In signing the executive order, Obama disagreed:

“In recent years, when it comes to stem-cell research, rather than furthering discovery, our government has forced what I believe is a false choice between sound science and moral values,” Obama said at the White House. “In this case, I believe the two are not inconsistent. As a person of faith, I believe we are called to care for each other and work to ease human suffering. I believe we have been given the capacity and will to pursue this research—and the humanity and conscience to do so responsibly.”

9. God, Head

Early this year scientists determined which section of the brain is used for prayer and thoughts of God.

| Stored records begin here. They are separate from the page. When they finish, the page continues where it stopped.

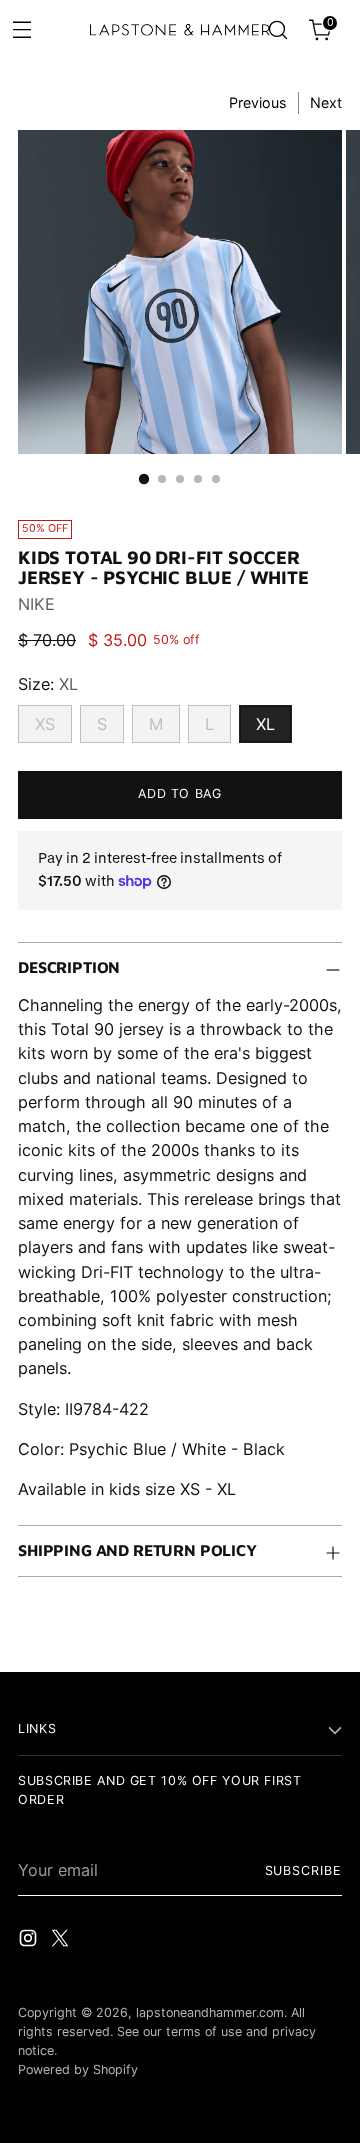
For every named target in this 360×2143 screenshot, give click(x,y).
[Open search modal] (277, 30)
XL (265, 724)
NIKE (36, 604)
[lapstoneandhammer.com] (180, 30)
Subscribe (303, 1870)
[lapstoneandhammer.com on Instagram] (30, 1941)
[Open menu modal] (21, 28)
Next (326, 102)
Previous (257, 102)
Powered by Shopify (78, 2069)
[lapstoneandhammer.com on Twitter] (62, 1941)
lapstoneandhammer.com (210, 2012)
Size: (48, 684)
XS (45, 724)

In a study published in Proceedings of the National Academy of Sciences in February, cognitive neuroscientists at the National Institute of Neurological Disorders and Stroke used functional magnetic resonance imaging, or fMRI, to determine what happens to our brains when we think of God. The scans showed that thoughts activated particular neural pathways, including those in the anterior prefrontal cortex. This is the same portion of the brain that is used for empathy and understanding one’s fellow human beings.

10. Darwin Tours Egypt

In November, the British Council hosted the first Darwin conference in Egypt. The event was more significant for where it was held (in a conservative Muslim country where there is little teaching of evolutionary theory) than for what was discussed: Darwin and his legacy.

Many of the 150 academics and college students who participated in the conference had little knowledge of evolutionary theory and thought incorrectly that Darwin put forth the idea that man came from monkeys, according to the New York Times. (In fact, he said we share a common ancestor.)

According to the Times, “the British Council framed the conference to seek middle ground, more than to promote confrontation. While challenging a religious society to think seriously about evolution, it emphasized the possibility of reconciling a belief in divine creation with Darwin’s theories of evolution and natural selection.”